(Pixel coordinate grounding data)
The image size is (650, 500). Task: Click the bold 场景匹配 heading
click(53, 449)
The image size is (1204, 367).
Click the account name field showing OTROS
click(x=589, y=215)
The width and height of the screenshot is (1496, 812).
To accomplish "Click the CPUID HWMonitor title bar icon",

---

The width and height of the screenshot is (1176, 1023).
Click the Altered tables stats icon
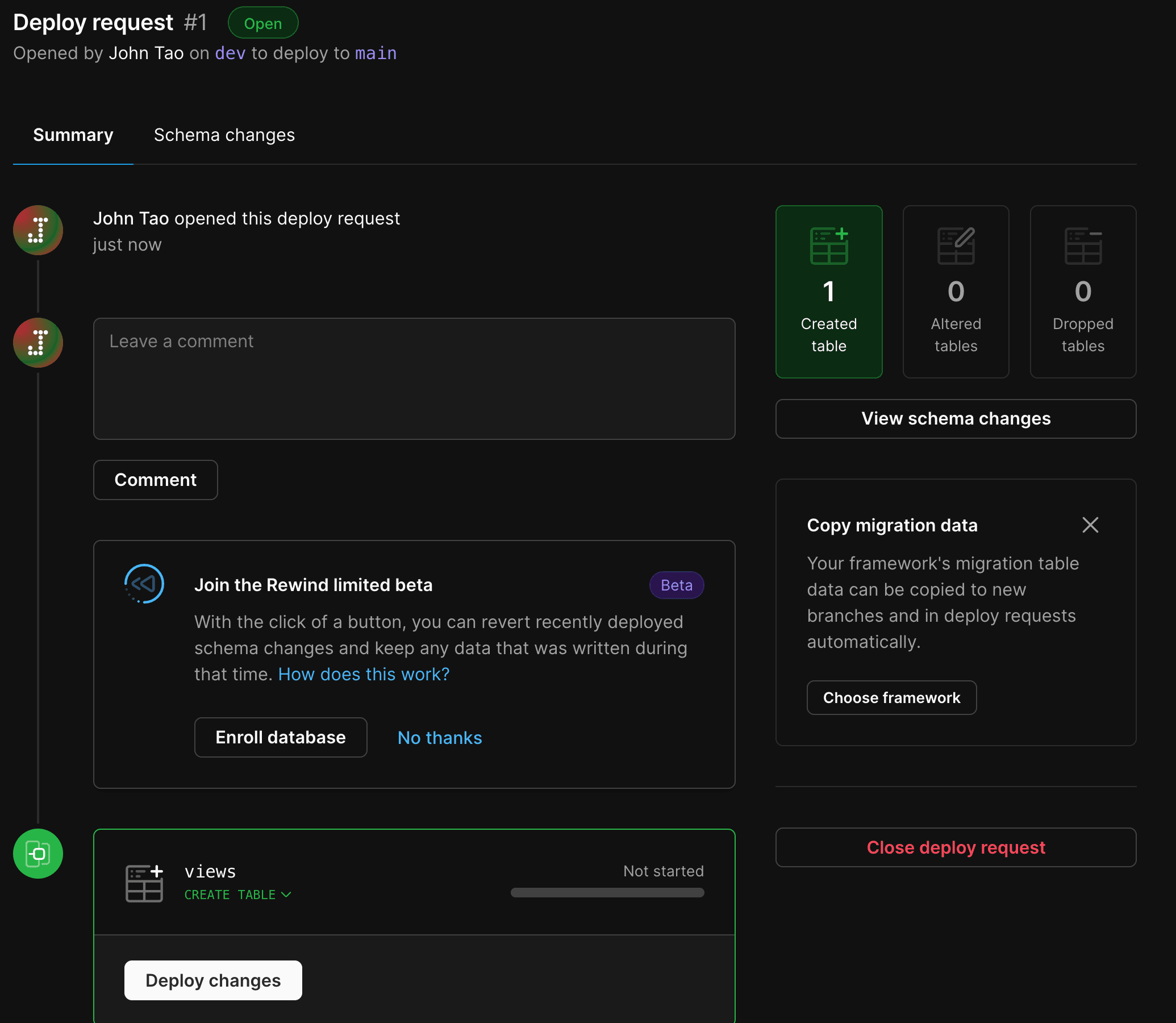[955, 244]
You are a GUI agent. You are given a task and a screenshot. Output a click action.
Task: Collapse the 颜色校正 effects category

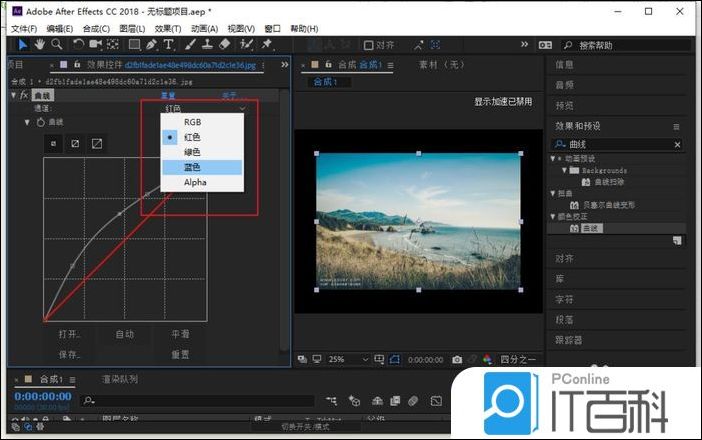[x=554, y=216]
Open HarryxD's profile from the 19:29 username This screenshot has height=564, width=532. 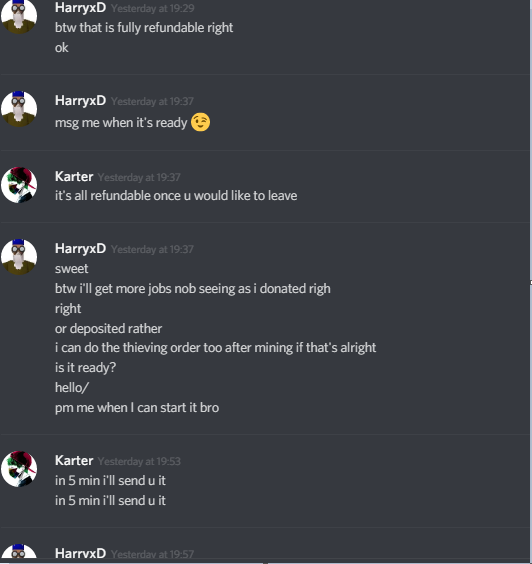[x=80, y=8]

...

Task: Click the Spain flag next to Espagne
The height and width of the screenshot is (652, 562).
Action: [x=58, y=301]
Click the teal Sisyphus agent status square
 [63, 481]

● What the task requires: Starting at the line above that holds "The image size is (650, 500)." and ending at the line that holds "the CPUID HWMonitor", transcribe each line exactly and include no other lines.

● Response:
The image size is (650, 500). Task: Click the bold 场景匹配 heading
click(53, 449)
The image size is (1204, 367).
Click the account name field showing OTROS
click(x=589, y=215)
The width and height of the screenshot is (1496, 812).
To accomplish "Click the CPUID HWMonitor title bar icon",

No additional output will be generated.